The global election cycle has begun. France is in limbo. The Dutch have sent their "austerity is king" government packing. The US remains in suspended animation until they find out if they get Barack Obama version 2, or Mitt Romney version 1. Australia's incumbent Labour government continues to suffer from the absence of common sense and Japan is well, Japan. India's Congress Party is breaking a sweat after a long time. Meanwhile in Sri Lanka there are worrying signs of a rebirth in left-wing, centralised economic policies.
One owes this marked shift in political alignment and difficulties in governance to what has been dubbed the "Great Recession" in western economies. There is a sense that democratic capitalism is now failing to deliver the goods, at least in Europe and the United States. Living standards are falling for the middle and lower classes. Unemployment remains stubbornly high. Perceived "mal-distributions" of wealth are causing protests and riots throughout the West, and this is just the beginning of what will happen as overstretched welfare-state governments start to renege on their promises to an ageing population of unaffordable pension and medical benefits.

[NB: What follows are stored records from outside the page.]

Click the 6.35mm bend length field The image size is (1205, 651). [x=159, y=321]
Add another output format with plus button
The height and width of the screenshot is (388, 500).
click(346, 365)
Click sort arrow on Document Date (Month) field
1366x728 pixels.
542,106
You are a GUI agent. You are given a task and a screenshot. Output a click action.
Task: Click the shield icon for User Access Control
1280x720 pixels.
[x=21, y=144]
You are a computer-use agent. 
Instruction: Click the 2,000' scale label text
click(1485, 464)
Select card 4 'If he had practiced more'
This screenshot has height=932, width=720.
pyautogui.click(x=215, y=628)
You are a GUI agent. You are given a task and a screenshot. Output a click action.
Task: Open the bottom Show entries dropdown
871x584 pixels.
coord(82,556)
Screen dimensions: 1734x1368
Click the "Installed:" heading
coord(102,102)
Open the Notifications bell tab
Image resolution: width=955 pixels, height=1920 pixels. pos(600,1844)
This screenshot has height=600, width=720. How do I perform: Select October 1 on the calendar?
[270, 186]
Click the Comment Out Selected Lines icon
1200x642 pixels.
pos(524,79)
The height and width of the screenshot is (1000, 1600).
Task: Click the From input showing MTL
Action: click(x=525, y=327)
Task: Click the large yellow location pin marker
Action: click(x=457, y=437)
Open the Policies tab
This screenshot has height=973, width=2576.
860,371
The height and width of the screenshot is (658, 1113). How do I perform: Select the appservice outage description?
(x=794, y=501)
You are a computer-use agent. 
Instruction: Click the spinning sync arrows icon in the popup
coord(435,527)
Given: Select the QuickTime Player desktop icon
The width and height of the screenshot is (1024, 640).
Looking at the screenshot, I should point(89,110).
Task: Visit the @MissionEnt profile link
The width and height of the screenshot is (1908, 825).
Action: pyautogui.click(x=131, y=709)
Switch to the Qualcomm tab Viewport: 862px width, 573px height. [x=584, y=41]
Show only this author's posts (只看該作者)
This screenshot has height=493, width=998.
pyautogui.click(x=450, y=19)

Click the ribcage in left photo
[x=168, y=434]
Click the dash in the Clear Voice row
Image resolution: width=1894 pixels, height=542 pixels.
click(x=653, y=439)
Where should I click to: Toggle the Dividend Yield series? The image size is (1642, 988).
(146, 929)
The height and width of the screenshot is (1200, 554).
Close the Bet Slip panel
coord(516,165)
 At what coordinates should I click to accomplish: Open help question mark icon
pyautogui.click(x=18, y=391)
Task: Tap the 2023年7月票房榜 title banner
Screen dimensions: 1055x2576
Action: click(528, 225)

Developing countries are held up as the golden geese that will help get the West out of this mess. Unfortunately, they too have their own problems. The biggest gripe stems from mal-distribution and inequality. Associated with inequality is high impact corruption and cronyism. While it is currently unfashionable to pose "big" questions such as the nature of an ideal social system, the need to do so has arguably never been greater. What might an ideal political economy consists of? How does today's form of democratic capitalism compare with such an ideal? Does it deserve its tarnished reputation? At a more fundamental level, what properties do people truly value and seek from their economic and political systems? Is the capitalist norm of economic "efficiency" enough, as an economics textbook might well suggest? Or are there other norms? In particular, is there room for justice and fair sharing of the pie along with economic efficiency? Finally, what about privacy and freedom, especially for a country like ours going through these difficult times? Can these be accommodated as well?
The answer to the last question is an overwhelming "yes". All these norms can be accommodated side by side.
True capitalism, properly understood represents one of the great institutional innovations and successes of history. It is the bastardisation of capitalism through cronyism and 'thugocracy' practised by decrepit governments that have caused both a global and local backlash. For those unfamiliar with the phrase, a thugocracy is a state where hand picked elements within a democratic framework is put to action by thugs or vested interests (be it lobby groups or activists parading various causes). Not only does crony capitalism aggravate inequality, it also diminishes justice and fairplay, the bedrock of capitalism as envisaged by Adam Smith in his seminal works, Wealth of Nations of 1776. One has to read his predecessor treatise ‘A Theory of Moral Sentiments’ to fully grasp the foundations of proper capitalism.
The links between capitalist economics and moral philosophy are deep and abiding.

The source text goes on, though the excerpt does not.